— Begin —
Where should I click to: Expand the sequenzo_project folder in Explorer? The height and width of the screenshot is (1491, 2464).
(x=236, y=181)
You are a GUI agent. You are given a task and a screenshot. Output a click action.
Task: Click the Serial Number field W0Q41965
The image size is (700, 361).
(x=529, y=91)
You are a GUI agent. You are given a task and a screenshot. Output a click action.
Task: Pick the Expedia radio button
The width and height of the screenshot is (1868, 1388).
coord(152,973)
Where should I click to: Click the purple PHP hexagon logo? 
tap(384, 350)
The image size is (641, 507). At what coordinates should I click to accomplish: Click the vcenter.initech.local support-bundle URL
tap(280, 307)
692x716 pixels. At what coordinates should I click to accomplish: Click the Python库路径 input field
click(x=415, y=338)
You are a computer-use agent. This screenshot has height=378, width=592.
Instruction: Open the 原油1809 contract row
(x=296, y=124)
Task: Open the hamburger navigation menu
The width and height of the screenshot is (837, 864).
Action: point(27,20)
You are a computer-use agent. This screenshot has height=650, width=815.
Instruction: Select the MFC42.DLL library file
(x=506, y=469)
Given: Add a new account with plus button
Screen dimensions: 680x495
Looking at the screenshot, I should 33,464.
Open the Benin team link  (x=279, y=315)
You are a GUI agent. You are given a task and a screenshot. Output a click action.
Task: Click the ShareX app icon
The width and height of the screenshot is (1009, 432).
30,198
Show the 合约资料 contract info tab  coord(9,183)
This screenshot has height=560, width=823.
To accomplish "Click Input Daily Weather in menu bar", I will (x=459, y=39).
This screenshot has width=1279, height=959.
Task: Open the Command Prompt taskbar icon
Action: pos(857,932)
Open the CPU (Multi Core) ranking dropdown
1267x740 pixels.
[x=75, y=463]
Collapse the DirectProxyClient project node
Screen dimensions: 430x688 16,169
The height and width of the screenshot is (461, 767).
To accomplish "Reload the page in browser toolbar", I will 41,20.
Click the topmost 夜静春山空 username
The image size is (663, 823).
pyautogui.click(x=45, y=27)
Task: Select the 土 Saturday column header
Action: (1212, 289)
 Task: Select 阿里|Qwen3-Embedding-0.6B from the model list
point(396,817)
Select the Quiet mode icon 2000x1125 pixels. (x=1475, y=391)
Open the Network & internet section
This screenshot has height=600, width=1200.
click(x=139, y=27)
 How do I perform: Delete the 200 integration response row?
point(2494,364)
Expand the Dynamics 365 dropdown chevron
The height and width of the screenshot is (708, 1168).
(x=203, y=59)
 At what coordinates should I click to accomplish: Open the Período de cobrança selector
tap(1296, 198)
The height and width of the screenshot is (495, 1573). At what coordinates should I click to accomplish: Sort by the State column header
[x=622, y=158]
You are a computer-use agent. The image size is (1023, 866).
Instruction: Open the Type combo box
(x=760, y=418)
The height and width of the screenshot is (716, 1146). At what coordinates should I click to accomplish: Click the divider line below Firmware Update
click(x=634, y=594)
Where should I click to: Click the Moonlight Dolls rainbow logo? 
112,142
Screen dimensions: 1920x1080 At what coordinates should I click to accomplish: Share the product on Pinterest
— End —
Put the stretch of the listing from the line containing "The height and width of the screenshot is (716, 1146)." through the end of the listing into a Markdown table with the columns Row and Line, numbering each row and leaving out blank lines.

| Row | Line |
|---|---|
| 1 | The height and width of the screenshot is (716, 1146). At what coordinates should I click to accomplish: Click the divider line below Firmware Update |
| 2 | click(x=634, y=594) |
| 3 | Where should I click to: Click the Moonlight Dolls rainbow logo?  |
| 4 | 112,142 |
| 5 | Screen dimensions: 1920x1080 At what coordinates should I click to accomplish: Share the product on Pinterest |